*GIVEN TASK 1*.
Translate this sentence from the forum thread on CO2 regulators into Spanish: "I am going to use a paintball canister due to space in my cabinet."

*PAGE EXCERPT*.

# higher quality alternatives for CO2 regulators than Milwaukee



## backflipfrontflip (Jun 17, 2011)

*higher quality CO2 regulators than Milwaukee,do i need to spend more?*

I have read a huge amount of bad reviews for Milwaukee CO2 regulators. I know that unhappy people review more than happy people do, especially when all of your fish have died. But i want to make sure i am getting a quality piece of kit for my tank.

I have a 50High tank that i am upgrading from DIY CO2 to a pressurized system. At about $90 the Milwaukee CO2 is the natural choice for an affordable setup. I do not really have the time or the inclination right now to shop for parts and build my own regulator so I am looking for a complete set that i can pretty much plug and play. I am going to use a paintball canister due to space in my cabinet.

What is there available that is better quality and more reliable than the Milwaukee/ Aquatech setups? I am fine with spending a little more money for a quality piece of equipment if it is going to last longer and reduce the chance that my fish are gonna get CO2'd to death.

Feedback is appreciated.


----------



## Zapins (Jul 28, 2004)

The crappy part abot the Milwaukee regulator (and the alternative JBJ regulator) is the solenoid has a short life. After my solenoid burned out I simply removed it from the assembly. I have the bubble counter and needle valve connected directly to the regulator part and it works wonderfully.

You can also rig yourself a system with beer CO2 regulators, clippart needle valves and then some sort of gas solenoid. Others will need to step in and advise you on alternatives since I have only tried these three.


----------



## backflipfrontflip (Jun 17, 2011)

Yea it is seeming like the choice is buy a Milwaukee or buy the parts and build your own. The second option is just gonna take too much time at the moment so puts me in the Milwaukee realm.


----------



## herns (Aug 28, 2007)

*GIVEN TASK 2*.
Output the entries below word for word. Begin with the first entry and stop after the line that contains "Viewport: 1051px width, 544px".

*EXERCISE INPUT*.
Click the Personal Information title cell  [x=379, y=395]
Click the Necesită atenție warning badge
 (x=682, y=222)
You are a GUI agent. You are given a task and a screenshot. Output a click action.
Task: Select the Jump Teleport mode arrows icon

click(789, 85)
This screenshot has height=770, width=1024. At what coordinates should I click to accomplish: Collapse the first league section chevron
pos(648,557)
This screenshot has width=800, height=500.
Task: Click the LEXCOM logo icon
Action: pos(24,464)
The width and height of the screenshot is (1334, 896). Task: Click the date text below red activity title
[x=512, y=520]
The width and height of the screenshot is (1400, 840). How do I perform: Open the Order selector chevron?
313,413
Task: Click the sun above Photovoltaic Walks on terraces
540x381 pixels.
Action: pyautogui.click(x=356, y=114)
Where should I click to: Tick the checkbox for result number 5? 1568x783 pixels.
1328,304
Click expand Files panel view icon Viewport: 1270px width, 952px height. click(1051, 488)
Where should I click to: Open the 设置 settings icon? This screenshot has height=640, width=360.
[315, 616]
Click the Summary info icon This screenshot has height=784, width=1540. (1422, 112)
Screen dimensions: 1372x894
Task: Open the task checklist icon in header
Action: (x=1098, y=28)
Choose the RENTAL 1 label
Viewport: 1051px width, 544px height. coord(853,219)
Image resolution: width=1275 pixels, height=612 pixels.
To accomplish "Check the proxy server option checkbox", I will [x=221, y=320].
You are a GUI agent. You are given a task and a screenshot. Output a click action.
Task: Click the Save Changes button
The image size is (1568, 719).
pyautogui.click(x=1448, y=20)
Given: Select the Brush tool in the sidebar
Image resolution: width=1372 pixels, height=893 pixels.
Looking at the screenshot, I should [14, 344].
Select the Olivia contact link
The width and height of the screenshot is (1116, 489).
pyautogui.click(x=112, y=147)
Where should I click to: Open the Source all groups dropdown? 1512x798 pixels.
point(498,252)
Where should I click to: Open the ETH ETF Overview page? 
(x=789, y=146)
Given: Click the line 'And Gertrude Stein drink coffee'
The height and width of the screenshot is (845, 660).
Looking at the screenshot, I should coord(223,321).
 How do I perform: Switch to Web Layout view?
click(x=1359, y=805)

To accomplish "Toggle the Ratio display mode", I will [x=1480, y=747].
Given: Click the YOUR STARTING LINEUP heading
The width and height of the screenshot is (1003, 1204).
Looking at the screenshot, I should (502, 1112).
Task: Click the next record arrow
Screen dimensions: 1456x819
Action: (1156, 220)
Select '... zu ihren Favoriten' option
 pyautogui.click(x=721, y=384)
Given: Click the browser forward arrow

*COMPLETE ANSWER 1*.
Voy a usar una bombona de paintball debido al espacio en mi gabinete.

*COMPLETE ANSWER 2*.
Click the Personal Information title cell  [x=379, y=395]
Click the Necesită atenție warning badge
 (x=682, y=222)
You are a GUI agent. You are given a task and a screenshot. Output a click action.
Task: Select the Jump Teleport mode arrows icon

click(789, 85)
This screenshot has height=770, width=1024. At what coordinates should I click to accomplish: Collapse the first league section chevron
pos(648,557)
This screenshot has width=800, height=500.
Task: Click the LEXCOM logo icon
Action: pos(24,464)
The width and height of the screenshot is (1334, 896). Task: Click the date text below red activity title
[x=512, y=520]
The width and height of the screenshot is (1400, 840). How do I perform: Open the Order selector chevron?
313,413
Task: Click the sun above Photovoltaic Walks on terraces
540x381 pixels.
Action: pyautogui.click(x=356, y=114)
Where should I click to: Tick the checkbox for result number 5? 1568x783 pixels.
1328,304
Click expand Files panel view icon Viewport: 1270px width, 952px height. click(1051, 488)
Where should I click to: Open the 设置 settings icon? This screenshot has height=640, width=360.
[315, 616]
Click the Summary info icon This screenshot has height=784, width=1540. (1422, 112)
Screen dimensions: 1372x894
Task: Open the task checklist icon in header
Action: (x=1098, y=28)
Choose the RENTAL 1 label
Viewport: 1051px width, 544px height. coord(853,219)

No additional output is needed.